→ **DATA RECORDS**

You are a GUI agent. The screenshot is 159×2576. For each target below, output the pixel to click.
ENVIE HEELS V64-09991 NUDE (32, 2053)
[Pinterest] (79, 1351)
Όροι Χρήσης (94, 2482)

* * *

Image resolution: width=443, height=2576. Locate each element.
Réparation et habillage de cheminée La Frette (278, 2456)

→ **EXERCISE INSTRUCTIONS**
Give the number of lines in the listing that include the word "each", without any added words.

→ **ANSWER FOR THE TASK**
2